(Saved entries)
□ □ □ □ □

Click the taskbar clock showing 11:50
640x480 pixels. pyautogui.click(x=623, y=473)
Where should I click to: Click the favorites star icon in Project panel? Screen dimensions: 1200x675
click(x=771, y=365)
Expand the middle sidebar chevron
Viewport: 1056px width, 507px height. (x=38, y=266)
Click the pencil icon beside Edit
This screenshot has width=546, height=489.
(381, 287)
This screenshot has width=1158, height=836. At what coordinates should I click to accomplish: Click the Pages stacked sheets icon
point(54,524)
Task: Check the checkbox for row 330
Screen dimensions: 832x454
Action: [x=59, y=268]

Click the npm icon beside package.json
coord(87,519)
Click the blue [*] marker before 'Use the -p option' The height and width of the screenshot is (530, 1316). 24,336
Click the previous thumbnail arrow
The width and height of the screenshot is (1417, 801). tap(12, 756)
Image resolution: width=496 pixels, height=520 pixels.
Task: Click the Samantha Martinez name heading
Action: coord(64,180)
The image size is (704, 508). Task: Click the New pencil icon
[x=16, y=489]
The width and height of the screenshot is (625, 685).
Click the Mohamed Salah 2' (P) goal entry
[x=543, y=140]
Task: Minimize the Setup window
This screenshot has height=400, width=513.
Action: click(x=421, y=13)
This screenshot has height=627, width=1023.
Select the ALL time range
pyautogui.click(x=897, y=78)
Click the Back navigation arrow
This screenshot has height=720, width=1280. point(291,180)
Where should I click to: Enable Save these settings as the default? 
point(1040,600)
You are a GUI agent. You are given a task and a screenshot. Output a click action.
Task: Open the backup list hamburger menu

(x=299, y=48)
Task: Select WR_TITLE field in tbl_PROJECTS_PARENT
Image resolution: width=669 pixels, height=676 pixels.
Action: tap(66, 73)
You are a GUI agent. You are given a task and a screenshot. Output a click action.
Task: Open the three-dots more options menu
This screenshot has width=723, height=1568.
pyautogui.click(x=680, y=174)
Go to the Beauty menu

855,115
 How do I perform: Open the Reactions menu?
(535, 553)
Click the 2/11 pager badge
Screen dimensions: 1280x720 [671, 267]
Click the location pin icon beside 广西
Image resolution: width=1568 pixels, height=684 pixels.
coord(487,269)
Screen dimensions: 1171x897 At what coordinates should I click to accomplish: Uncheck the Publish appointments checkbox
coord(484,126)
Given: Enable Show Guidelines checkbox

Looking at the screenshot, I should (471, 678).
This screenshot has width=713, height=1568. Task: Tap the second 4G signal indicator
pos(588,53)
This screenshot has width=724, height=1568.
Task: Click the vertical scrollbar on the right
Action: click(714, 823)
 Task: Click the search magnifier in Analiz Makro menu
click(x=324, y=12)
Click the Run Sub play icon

□ □ □ □ □

The task: Copy, without any change, the lines from the one that contains "Click the Back navigation arrow" to the final line of the entries above.

Response area:
Click the Back navigation arrow
This screenshot has height=720, width=1280. point(291,180)
Where should I click to: Enable Save these settings as the default? 
point(1040,600)
You are a GUI agent. You are given a task and a screenshot. Output a click action.
Task: Open the backup list hamburger menu

(x=299, y=48)
Task: Select WR_TITLE field in tbl_PROJECTS_PARENT
Image resolution: width=669 pixels, height=676 pixels.
Action: tap(66, 73)
You are a GUI agent. You are given a task and a screenshot. Output a click action.
Task: Open the three-dots more options menu
This screenshot has width=723, height=1568.
pyautogui.click(x=680, y=174)
Go to the Beauty menu

855,115
 How do I perform: Open the Reactions menu?
(535, 553)
Click the 2/11 pager badge
Screen dimensions: 1280x720 [671, 267]
Click the location pin icon beside 广西
Image resolution: width=1568 pixels, height=684 pixels.
coord(487,269)
Screen dimensions: 1171x897 At what coordinates should I click to accomplish: Uncheck the Publish appointments checkbox
coord(484,126)
Given: Enable Show Guidelines checkbox

Looking at the screenshot, I should (471, 678).
This screenshot has width=713, height=1568. Task: Tap the second 4G signal indicator
pos(588,53)
This screenshot has width=724, height=1568.
Task: Click the vertical scrollbar on the right
Action: click(714, 823)
 Task: Click the search magnifier in Analiz Makro menu
click(x=324, y=12)
Click the Run Sub play icon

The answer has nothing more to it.